What struck me most about Frank’s description is just how accurate it is. Though she starts by laughing at her past ignorance, the passage provides a spot-on description of where everything is and what it looks like. She also knows all of the correct terminology (though obviously the book has been translated from the original Dutch). Frank was clearly a great writer, and her parents seem to have educated her well about her own body.



Unfortunately, many women growing up some 70 years later do not have this kind of education, at that, in my opinion, is what’s behind our obsession with female genitals. As Frank said, these parts are hidden between a woman’s legs. This makes them very different than penises and testicles, which are more visible and recognizable to most. If we don’t look at these parts and we don’t talk about them in any detail—or worse, if we insist on using nondescript or cutesy terms like “down there” and “vajayjay”—two things happen: ears perk up when you say vagina, and panic ensues if you even whisper the word clitoris.


My first reaction upon hearing this mother’s complaint was about perspective and priorities. The book starts conversations about a disgraceful chapter in human history. Kids ask questions about anti-Semitism, concentration camps, gas chambers, and the complete and utter disregard for humanity. On a personal level, they likely think about how they would react if their freedom was taken away and they had to live in hiding.
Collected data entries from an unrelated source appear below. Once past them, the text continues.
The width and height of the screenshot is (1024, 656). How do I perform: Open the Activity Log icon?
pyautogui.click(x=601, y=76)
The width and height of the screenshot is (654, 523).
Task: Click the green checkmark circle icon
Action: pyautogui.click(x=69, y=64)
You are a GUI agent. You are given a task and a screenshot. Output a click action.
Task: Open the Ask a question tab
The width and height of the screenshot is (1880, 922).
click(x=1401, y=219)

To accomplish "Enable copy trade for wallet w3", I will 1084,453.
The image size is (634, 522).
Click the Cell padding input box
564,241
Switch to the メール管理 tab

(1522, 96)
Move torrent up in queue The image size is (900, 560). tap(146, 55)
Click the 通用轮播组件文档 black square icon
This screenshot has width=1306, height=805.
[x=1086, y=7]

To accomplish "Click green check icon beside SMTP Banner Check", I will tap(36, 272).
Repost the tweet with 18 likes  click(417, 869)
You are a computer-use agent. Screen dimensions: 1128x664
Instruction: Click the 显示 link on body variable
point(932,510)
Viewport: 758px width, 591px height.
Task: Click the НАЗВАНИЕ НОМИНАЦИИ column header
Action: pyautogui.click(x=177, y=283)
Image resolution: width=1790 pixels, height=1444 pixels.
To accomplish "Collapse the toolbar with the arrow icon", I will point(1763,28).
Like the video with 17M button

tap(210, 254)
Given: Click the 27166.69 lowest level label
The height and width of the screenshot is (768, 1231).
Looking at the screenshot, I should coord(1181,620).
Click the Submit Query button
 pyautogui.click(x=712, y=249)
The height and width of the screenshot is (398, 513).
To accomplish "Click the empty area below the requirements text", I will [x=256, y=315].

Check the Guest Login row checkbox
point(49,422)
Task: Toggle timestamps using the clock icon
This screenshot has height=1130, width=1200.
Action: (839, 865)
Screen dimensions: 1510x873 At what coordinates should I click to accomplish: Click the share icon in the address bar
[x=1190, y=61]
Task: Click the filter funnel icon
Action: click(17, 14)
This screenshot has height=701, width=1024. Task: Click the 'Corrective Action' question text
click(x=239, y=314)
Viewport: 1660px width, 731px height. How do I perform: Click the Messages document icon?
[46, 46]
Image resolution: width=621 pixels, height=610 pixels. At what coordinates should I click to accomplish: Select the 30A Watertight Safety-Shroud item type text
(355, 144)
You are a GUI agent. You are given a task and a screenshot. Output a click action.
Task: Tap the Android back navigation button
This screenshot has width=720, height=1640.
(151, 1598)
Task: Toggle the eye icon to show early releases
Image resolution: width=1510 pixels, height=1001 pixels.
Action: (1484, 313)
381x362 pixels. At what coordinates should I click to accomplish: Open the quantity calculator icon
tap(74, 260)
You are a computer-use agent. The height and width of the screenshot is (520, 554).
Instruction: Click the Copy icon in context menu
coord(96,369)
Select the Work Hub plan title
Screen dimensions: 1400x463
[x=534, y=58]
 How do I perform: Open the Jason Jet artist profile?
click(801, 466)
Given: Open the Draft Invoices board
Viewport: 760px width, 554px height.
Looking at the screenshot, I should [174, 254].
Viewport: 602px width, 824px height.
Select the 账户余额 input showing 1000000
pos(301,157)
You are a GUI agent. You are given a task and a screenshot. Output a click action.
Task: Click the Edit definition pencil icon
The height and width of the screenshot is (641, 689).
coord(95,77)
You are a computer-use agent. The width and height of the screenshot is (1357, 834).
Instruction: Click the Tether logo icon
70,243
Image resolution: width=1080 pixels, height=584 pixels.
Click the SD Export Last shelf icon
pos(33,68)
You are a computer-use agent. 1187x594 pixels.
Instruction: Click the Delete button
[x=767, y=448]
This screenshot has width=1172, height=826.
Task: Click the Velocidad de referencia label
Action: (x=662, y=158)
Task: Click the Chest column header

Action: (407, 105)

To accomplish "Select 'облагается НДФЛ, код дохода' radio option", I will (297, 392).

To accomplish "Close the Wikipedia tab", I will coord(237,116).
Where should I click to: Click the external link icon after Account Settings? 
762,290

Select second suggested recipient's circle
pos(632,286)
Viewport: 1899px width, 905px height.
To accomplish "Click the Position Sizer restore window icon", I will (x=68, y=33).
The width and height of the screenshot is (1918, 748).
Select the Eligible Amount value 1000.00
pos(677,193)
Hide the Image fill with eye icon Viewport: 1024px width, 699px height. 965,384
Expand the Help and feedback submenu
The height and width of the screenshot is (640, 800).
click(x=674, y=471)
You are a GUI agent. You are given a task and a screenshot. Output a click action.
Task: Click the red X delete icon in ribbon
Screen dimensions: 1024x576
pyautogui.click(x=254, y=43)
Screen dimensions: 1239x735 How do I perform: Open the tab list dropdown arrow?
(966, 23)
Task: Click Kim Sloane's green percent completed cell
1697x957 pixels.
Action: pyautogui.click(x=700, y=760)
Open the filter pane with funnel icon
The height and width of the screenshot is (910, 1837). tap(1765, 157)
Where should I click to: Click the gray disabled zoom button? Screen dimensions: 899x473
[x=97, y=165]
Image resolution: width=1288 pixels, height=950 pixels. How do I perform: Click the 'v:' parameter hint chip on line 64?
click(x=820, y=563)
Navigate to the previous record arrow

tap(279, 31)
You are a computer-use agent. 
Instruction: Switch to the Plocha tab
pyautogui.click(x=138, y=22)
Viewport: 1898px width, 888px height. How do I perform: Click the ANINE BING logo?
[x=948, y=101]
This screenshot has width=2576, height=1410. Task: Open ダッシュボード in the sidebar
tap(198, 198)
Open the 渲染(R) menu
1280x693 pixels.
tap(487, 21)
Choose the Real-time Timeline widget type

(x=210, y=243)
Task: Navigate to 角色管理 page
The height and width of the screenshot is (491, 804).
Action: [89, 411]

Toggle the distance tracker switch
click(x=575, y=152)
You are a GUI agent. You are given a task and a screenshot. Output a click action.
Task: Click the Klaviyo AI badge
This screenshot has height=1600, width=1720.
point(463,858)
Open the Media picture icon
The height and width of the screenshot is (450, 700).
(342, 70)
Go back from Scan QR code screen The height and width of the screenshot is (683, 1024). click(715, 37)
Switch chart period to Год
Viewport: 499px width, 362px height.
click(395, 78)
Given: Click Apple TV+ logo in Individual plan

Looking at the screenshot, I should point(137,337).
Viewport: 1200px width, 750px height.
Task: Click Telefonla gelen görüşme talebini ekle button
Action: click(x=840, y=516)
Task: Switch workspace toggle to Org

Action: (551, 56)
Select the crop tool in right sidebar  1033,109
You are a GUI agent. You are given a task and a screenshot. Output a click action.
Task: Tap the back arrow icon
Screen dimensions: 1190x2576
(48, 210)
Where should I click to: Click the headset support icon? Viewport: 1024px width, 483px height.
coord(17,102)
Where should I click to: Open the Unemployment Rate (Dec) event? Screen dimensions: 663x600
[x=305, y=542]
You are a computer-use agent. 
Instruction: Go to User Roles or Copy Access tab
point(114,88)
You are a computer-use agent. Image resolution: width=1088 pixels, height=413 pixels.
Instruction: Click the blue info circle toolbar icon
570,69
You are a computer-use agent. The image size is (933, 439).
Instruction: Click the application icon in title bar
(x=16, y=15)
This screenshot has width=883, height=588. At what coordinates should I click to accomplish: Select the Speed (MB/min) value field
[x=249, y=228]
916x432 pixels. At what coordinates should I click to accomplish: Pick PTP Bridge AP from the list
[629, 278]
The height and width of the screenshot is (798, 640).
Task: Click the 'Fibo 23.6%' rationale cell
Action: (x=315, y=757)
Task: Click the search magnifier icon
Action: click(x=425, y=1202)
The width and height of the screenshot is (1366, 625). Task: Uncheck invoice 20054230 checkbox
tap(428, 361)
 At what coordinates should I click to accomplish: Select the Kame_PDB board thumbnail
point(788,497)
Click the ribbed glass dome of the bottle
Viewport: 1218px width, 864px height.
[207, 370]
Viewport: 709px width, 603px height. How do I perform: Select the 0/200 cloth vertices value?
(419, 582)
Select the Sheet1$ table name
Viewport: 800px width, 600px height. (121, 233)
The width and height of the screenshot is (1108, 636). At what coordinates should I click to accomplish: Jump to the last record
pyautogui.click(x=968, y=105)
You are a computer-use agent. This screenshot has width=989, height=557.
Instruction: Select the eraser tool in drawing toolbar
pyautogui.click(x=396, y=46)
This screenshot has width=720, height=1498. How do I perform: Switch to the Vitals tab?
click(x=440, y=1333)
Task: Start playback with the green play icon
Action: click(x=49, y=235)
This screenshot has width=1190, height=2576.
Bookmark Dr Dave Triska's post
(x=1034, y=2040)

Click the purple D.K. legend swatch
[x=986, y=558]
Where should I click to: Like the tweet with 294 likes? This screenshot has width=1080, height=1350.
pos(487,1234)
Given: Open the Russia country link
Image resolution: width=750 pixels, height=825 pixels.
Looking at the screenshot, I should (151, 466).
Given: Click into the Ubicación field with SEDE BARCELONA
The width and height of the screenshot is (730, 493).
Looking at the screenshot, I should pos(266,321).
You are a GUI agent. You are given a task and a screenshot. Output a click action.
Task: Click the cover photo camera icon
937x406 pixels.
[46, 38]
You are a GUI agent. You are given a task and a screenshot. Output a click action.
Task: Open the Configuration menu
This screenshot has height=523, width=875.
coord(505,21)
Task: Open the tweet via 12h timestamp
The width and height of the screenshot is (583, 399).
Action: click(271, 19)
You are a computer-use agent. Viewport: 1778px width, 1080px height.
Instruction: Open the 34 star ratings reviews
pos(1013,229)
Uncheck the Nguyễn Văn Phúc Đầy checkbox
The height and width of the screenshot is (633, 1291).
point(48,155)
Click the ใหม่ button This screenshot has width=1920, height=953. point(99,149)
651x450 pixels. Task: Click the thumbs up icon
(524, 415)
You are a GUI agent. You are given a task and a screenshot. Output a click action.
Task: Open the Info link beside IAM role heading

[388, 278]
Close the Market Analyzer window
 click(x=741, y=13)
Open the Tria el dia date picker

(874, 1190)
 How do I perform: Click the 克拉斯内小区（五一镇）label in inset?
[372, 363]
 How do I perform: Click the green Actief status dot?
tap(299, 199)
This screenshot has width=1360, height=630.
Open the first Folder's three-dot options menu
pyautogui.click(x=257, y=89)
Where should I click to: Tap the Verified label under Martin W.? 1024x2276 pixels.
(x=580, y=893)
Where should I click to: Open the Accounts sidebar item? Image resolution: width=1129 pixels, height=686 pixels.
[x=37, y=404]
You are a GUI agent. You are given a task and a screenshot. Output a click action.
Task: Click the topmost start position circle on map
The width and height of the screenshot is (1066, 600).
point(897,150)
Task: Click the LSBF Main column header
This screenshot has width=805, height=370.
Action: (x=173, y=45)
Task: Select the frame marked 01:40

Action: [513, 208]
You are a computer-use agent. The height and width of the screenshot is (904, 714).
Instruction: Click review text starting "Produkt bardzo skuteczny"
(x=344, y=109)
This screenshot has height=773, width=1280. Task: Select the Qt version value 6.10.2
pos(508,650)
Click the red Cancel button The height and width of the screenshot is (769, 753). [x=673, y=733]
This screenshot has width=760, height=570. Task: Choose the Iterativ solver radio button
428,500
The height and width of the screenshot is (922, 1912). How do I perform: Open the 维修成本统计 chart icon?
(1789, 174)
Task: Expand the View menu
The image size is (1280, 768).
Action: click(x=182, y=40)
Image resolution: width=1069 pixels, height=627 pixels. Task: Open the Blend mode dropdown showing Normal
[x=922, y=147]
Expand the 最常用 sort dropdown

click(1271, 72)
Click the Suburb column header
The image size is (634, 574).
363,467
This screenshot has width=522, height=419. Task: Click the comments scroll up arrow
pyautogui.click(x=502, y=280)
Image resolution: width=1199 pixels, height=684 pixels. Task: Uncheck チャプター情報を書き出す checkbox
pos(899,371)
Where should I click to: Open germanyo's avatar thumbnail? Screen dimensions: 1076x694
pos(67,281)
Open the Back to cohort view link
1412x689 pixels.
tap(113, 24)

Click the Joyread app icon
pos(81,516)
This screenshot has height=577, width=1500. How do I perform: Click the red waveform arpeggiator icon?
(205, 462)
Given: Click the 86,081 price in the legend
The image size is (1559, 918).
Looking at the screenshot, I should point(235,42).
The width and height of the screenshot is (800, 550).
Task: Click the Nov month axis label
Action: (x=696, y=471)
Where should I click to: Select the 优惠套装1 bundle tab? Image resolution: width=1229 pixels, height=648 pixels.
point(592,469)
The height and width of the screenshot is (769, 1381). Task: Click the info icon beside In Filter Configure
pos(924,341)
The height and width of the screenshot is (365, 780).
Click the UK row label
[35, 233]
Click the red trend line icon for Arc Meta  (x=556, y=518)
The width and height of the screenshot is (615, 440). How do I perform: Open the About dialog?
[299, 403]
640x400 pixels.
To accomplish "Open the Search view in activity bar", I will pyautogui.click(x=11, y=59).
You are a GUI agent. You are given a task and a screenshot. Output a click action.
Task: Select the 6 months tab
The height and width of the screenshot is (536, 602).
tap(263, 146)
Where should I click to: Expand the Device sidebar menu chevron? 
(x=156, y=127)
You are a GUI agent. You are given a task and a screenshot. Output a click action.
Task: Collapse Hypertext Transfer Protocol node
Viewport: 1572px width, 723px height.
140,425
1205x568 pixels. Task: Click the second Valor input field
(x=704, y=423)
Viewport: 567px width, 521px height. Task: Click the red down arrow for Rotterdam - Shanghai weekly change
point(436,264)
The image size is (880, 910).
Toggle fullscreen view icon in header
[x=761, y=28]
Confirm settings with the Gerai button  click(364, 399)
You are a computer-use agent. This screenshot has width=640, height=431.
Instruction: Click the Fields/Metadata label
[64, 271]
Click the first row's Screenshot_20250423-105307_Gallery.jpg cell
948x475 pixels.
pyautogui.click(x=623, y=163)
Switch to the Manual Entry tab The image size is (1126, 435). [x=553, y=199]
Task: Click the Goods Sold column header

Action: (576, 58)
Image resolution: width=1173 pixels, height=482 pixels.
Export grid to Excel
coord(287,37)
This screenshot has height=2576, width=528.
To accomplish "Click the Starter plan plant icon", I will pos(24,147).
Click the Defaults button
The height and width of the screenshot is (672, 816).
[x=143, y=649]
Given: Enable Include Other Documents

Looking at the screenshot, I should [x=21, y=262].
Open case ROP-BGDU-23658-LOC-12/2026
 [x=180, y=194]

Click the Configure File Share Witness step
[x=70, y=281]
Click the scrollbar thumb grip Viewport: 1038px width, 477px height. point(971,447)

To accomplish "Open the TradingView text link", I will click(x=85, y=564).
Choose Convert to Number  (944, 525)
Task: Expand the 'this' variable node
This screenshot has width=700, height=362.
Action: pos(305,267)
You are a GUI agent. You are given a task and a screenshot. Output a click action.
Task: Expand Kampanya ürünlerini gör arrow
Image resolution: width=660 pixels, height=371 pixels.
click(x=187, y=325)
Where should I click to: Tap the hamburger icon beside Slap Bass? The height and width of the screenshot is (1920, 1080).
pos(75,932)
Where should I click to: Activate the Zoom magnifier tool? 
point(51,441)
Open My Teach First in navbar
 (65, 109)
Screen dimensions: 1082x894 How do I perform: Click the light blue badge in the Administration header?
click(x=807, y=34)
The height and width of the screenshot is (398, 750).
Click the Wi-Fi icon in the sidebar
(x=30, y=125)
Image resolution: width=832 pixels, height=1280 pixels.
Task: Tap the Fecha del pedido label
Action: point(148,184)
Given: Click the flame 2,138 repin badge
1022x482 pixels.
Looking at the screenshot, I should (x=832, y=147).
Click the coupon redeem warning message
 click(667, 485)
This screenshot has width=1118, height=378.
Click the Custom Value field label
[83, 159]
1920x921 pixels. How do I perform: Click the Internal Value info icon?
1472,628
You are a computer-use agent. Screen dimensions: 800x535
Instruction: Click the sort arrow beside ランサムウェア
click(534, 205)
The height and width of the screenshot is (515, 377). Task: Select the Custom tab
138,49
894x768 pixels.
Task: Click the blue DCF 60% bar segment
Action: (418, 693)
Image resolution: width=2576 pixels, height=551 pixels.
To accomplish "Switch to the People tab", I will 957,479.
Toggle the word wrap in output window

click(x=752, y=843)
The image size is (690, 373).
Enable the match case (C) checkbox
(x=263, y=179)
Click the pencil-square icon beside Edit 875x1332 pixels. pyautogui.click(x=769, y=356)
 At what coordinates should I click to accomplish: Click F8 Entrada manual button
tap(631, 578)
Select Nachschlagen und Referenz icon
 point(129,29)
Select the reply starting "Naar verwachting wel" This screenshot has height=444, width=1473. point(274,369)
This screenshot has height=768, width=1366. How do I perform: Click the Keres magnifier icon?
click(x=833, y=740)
How shallow do you have to be to be more worried about how they’ll react not to this horror and misery but to a description of some body parts?





In one way, the Michigan mother is right: Kids do not need to know about Anne Frank’s genitals to learn about the Holocaust, and they will likely focus disproportionately on this passage because they are in seventh grade and because they’re not hearing about this anywhere else. That said, had the passage been in any other book, be it a novel or a biology textbook, it likely never would have made it into a school in the first place.


The solution is not to ban this new version of Anne Frank’s diary. The solution is to make vulvas about as mysterious as elbows. No, I’m not suggesting that we walk around pantsless with legs splayed. I’m simply proposing that we do what we do with all other body parts: Call it by its proper name, define it clearly and accurately in school, and stop freaking out.


Half the people in the world have a vulva. Can we please get over the word already?